Pada zaman kuno, literasi adalah keterampilan yang hanya dimiliki sedikit orang dan Nabi Muhammad sendiri tidak tahu cara membaca atau menulis.

Pada masa Khalifah Abu Bakar, ketika 70 orang yang penghafal Al Quran (qari), terbunuh dalam Pertempuran Yamama, Umar bin al-Khattab menjadi prihatin dan memohon kepada Abu Bakar untuk menyusun Al Quran menjadi sebuah buku.

Abu Bakar membentuk delegasi di bawah pimpinan Zaid bin Tsabit, salah seorang ahli kitab terkemuka.

Kelompok itu terdiri dari 12 orang, diantaranya tokoh-tokoh terkenal seperti Utsman bin Affan, Ali bin Abi Thalib, Talha bin Ubaydullah, Abdullah bin Masood, Ubayy bin Kab, Khalid bin Walid, Hudhaifah dan Saleem.

Mereka berkumpul di rumah Umar dan mengumpulkan semua bahan-bahan yang di atasnya tertulis ayat-ayat Al Quran.

Selain itu, mereka juga mendengarkan lantunan ayat-ayat yang dihafal oleh para sahabat Nabi. Masing-masing dari mereka diminta untuk menunjukkan dua orang saksi dari ayat yang mereka baca.

Mushaf

Dengan demikian, semua ayat Al Quran yang menggambarkan penciptaan alam semesta dan manusia, hari penghakiman, kisah teladan orang-orang yang hidup sebelumnya dan kepercayaan, ibadah, moral dan dasar hukum yang harus dipatuhi oleh orang-orang yang beriman dikumpulkan menjadi satu volume buku.

Setiap ayat diajarkan oleh malaikat Jibril dan dinyatakan oleh Nabi Muhammad. Ayat adalah nama yang diberikan untuk setiap kalimat Al Quran, dan surah adalah nama yang diberikan untuk setiap bagian dari kitab suci.

Dalam Al Quran ada 6.236 ayat, 114 surah dan sekitar 323.000 surat.

Saeed bin al-Aas, yang terkenal dengan keindahan tulisan tangannya, menuliskannya di atas kulit kijang. Tulisan yang digunakan adalah tulisan Arab pada masa itu, yang sudah tua dan umum digunakan pada masa itu di Hijaz.
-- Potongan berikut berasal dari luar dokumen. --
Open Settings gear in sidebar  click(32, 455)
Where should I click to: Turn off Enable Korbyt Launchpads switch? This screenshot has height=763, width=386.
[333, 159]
Para sahabat sepakat bahwa tulisan yang digunakan Nabi Ismail di Hijaz ini adalah tulisan kaum Muslim.

Salinan Al Quran dibacakan kepada para sahabat pada pertemuan umum. Tidak ada keberatan. Maka, muncullah kitab yang disebut “mushaf” yang artinya ayat-ayat tertulis.

Sebanyak 33.000 sahabat sepakat bahwa setiap huruf Al Quran sudah benar. Kemudian naskah ini dikirim kepada Umar bin al-Khattab. Setelah kematiannya, kitab ini diteruskan ke Hazrat Hafsah, putri Umar dan istri Nabi Muhammad.

Dialek Quraisy

Perbedaan diamati dalam pembacaan Al Quran dalam pertempuran Armenia antara Muslim dari Damaskus dan Irak selama periode khalifah ketiga, Khalifah Utsman.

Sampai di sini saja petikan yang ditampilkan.